Arbitration clause – Time limit — Extension of time – Insurance policy containing arbitration clause requiring disputes between parties to be referred within nine months — Dispute not being referred within time limit – Defendant insurer repudiating contact — Insured entering into liquidation — Insured’s rights under policy vesting in third party claimants — Whether right of action arising before insured’s liability established — Whether claimants entitled to extension of time – Whether defendant entitled to summary judgment — Application dismissed

The first claimant leased premises from the second claimant at which L had carried out refurbishment works. The High Court found that L was responsible for a fire at the property and upheld two claims for damages by the claimants.

L had insured its risk with the defendant insurer, which denied liability on the ground that L had breached certain policy conditions; it therefore took no part in the actions against L. An arbitration clause in the policy provided that any dispute in respect of a claim was to be referred to arbitration within nine months of it arising, failing which the claim would be deemed to have been abandoned. However, L failed to make a reference to arbitration within nine months of becoming aware of the repudiation. The judgments had not been satisfied when L went into liquidation.

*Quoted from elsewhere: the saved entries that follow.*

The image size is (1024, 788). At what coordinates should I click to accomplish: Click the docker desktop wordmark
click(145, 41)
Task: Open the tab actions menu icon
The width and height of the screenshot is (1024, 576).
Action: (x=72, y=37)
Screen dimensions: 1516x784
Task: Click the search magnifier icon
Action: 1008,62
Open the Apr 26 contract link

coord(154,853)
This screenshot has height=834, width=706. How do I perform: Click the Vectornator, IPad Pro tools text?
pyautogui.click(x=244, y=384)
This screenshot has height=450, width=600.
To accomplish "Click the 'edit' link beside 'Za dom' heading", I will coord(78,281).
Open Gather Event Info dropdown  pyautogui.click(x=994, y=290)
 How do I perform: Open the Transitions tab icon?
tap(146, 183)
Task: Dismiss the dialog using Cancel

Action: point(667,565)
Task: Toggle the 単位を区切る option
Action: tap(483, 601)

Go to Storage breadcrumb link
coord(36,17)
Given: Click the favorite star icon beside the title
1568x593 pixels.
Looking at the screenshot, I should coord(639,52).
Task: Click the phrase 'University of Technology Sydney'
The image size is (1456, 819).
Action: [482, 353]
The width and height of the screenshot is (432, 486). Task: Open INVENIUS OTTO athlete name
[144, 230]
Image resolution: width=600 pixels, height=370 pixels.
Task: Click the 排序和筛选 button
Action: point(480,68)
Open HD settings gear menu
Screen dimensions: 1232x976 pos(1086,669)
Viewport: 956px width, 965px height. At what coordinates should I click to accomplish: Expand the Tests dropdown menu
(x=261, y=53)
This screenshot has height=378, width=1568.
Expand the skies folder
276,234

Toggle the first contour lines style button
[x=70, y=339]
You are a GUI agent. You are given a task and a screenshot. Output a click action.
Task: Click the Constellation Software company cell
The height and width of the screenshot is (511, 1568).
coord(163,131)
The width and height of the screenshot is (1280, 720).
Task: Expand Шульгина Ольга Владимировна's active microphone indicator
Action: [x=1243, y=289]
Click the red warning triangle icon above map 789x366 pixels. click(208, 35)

Following the liquidation, L’s rights under the policy became vested in the claimants, which brought claims against the defendant under the Third Parties (Rights Against Insurers) Act 1930. A preliminary issue arose, inter alia, as to whether a dispute under the policy could have arisen before L’s liability to the claimants had been established.

The claimants argued that an insured under such a liability policy had no right of action against its insurer unless and until its liability to a third party had been established by litigation, arbitration or agreement. Accordingly, no dispute could arise within the meaning of the arbitration clause until then. If that were correct, the nine-month time bar did not apply and the claimants were entitled to pursue their claims against the defendant. If the claimants were wrong, they sought an extension of time to refer the dispute to arbitration under section 12 of the Arbitration Act 1996.

The defendant applied for summary judgment.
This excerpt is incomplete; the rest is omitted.